- Directions for this task
Send back exactly the lines from the opening line of the records below through the one with "Task: Switch to the Game tab".

*** Opening of Provided data ***

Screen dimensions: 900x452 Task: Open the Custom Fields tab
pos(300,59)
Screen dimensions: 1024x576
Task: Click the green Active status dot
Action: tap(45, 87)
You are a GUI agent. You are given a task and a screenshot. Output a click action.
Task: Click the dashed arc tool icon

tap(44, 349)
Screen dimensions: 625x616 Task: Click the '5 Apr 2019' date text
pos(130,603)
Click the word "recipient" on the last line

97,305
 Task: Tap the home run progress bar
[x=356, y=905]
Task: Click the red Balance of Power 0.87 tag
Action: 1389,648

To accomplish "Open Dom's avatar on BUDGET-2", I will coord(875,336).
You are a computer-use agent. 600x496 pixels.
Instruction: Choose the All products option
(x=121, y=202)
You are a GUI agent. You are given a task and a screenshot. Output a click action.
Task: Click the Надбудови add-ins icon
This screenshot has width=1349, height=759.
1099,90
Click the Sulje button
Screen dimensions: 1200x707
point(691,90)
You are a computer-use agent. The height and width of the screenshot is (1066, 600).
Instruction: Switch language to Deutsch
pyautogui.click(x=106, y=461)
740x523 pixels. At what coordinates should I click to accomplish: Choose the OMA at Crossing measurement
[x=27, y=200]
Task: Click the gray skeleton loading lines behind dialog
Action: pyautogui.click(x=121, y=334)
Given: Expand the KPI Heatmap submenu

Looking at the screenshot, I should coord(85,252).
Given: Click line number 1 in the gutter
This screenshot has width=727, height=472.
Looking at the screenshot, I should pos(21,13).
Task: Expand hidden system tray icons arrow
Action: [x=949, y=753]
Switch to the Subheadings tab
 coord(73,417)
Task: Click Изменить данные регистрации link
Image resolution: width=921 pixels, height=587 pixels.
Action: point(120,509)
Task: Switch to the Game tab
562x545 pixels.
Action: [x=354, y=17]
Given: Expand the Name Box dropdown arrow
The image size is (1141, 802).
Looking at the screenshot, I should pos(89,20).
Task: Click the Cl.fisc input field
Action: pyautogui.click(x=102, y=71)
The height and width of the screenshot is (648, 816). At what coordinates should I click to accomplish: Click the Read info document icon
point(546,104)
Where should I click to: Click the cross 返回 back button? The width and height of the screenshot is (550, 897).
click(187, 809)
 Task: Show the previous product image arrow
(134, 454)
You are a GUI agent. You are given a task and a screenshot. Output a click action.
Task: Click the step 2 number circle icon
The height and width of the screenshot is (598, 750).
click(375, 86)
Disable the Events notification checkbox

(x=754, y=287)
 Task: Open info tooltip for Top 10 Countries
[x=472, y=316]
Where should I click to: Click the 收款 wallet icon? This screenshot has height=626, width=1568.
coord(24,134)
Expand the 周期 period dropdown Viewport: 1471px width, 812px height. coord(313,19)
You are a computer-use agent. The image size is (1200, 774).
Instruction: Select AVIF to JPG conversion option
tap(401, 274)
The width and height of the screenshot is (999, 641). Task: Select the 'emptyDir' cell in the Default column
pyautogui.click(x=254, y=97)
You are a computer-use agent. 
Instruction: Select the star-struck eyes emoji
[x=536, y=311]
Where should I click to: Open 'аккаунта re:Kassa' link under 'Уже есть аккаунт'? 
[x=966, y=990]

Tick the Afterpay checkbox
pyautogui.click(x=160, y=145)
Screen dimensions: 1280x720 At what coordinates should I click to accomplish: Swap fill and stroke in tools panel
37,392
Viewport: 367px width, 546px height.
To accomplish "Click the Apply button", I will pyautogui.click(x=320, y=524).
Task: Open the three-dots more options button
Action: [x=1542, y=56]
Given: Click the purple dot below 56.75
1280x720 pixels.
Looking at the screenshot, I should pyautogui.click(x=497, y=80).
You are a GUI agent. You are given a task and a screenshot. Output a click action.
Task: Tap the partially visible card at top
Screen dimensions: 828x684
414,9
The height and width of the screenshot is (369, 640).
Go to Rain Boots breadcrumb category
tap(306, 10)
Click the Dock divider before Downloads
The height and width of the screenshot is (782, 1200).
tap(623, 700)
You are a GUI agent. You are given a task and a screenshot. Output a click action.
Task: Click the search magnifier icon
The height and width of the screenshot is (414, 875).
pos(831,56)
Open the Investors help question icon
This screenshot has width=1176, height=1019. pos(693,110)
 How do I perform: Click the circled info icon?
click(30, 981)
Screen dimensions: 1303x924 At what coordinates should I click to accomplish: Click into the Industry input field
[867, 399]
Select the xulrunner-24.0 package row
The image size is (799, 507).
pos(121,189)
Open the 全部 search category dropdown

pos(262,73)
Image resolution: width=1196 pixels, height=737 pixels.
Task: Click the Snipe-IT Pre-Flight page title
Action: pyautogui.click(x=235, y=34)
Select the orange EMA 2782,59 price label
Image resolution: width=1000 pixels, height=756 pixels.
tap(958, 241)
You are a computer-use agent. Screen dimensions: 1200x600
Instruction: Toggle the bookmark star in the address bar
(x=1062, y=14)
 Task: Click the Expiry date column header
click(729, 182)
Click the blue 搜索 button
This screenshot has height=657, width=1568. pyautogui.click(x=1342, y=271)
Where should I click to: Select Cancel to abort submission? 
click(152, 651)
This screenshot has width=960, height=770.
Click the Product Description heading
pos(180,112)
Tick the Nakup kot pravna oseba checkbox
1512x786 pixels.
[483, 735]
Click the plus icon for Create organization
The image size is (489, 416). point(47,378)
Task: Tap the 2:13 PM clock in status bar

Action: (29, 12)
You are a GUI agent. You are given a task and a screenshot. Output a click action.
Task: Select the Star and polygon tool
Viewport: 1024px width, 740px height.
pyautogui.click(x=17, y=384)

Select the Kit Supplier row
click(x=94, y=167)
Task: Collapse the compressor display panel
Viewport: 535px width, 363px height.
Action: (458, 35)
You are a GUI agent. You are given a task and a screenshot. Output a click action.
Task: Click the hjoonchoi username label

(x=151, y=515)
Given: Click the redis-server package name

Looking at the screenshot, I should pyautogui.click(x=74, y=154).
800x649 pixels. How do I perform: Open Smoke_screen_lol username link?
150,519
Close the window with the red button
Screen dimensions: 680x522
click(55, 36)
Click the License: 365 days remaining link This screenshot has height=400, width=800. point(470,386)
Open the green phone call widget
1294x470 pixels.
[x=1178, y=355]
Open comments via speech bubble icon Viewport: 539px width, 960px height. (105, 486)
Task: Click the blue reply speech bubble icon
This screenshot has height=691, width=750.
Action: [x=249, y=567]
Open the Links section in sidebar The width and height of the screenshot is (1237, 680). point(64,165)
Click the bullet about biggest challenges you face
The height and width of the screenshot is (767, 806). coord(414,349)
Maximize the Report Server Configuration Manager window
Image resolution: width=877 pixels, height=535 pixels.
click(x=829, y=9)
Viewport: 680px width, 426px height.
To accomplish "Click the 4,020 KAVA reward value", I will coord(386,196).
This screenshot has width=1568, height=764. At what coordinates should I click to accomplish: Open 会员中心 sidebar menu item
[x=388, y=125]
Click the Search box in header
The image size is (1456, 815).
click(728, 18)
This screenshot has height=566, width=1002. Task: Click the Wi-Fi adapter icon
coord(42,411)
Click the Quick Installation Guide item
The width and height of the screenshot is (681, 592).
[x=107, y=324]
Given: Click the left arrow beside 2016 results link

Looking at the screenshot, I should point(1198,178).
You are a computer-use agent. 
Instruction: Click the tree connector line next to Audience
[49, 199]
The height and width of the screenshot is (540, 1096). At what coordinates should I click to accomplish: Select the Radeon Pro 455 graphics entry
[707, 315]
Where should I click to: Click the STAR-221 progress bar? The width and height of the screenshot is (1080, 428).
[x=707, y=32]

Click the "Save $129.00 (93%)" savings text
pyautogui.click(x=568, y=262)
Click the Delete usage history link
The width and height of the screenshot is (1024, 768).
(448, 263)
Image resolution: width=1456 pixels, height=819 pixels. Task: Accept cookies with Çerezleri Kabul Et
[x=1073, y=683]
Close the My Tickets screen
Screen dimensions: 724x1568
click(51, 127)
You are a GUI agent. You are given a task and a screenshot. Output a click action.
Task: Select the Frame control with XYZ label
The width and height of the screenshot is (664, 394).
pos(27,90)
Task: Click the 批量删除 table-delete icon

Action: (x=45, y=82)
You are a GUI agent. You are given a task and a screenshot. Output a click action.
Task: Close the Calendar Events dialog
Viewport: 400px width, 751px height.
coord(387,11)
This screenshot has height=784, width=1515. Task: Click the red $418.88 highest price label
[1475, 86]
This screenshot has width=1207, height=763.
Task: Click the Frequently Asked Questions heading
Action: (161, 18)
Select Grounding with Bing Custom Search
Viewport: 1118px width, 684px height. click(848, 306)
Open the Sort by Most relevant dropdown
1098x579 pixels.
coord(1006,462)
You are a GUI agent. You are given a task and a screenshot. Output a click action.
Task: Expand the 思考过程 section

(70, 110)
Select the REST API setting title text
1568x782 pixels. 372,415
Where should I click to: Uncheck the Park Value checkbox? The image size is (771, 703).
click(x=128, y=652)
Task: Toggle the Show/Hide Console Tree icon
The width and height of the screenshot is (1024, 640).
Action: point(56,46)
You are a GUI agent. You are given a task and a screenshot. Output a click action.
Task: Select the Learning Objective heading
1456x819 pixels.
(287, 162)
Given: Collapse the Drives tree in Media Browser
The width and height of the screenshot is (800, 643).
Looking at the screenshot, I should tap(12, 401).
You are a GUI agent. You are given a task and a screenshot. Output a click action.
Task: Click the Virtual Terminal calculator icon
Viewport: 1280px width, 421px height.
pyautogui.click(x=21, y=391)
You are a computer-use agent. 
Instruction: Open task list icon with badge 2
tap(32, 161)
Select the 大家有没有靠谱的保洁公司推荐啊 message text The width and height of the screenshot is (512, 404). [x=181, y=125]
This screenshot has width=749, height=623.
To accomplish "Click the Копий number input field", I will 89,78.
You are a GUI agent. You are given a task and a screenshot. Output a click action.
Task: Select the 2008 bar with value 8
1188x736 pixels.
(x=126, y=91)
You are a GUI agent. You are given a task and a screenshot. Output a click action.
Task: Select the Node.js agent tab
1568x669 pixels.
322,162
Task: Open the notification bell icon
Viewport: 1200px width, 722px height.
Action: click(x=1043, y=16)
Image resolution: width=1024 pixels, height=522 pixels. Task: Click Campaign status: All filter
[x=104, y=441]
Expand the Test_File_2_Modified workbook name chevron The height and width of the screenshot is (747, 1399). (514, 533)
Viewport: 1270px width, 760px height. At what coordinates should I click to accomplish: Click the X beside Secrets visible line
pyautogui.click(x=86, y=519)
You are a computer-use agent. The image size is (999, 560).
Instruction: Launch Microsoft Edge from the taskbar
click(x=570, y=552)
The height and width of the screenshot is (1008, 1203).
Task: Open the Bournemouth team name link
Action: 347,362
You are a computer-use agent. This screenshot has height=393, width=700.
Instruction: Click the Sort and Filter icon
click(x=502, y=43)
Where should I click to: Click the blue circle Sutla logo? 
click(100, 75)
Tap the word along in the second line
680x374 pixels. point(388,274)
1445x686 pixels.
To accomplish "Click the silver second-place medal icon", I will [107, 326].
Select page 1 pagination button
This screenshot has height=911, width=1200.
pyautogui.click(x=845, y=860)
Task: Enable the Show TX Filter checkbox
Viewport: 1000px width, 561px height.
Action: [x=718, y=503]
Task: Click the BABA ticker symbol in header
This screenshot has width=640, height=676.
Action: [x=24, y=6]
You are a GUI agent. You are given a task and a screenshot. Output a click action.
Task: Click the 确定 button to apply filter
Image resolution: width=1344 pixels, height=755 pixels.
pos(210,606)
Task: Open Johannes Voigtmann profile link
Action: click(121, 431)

*** Close of Provided data ***

- Result of the task
Screen dimensions: 900x452 Task: Open the Custom Fields tab
pos(300,59)
Screen dimensions: 1024x576
Task: Click the green Active status dot
Action: tap(45, 87)
You are a GUI agent. You are given a task and a screenshot. Output a click action.
Task: Click the dashed arc tool icon

tap(44, 349)
Screen dimensions: 625x616 Task: Click the '5 Apr 2019' date text
pos(130,603)
Click the word "recipient" on the last line

97,305
 Task: Tap the home run progress bar
[x=356, y=905]
Task: Click the red Balance of Power 0.87 tag
Action: 1389,648

To accomplish "Open Dom's avatar on BUDGET-2", I will coord(875,336).
You are a computer-use agent. 600x496 pixels.
Instruction: Choose the All products option
(x=121, y=202)
You are a GUI agent. You are given a task and a screenshot. Output a click action.
Task: Click the Надбудови add-ins icon
This screenshot has width=1349, height=759.
1099,90
Click the Sulje button
Screen dimensions: 1200x707
point(691,90)
You are a computer-use agent. The height and width of the screenshot is (1066, 600).
Instruction: Switch language to Deutsch
pyautogui.click(x=106, y=461)
740x523 pixels. At what coordinates should I click to accomplish: Choose the OMA at Crossing measurement
[x=27, y=200]
Task: Click the gray skeleton loading lines behind dialog
Action: pyautogui.click(x=121, y=334)
Given: Expand the KPI Heatmap submenu

Looking at the screenshot, I should coord(85,252).
Given: Click line number 1 in the gutter
This screenshot has width=727, height=472.
Looking at the screenshot, I should pos(21,13).
Task: Expand hidden system tray icons arrow
Action: [x=949, y=753]
Switch to the Subheadings tab
 coord(73,417)
Task: Click Изменить данные регистрации link
Image resolution: width=921 pixels, height=587 pixels.
Action: point(120,509)
Task: Switch to the Game tab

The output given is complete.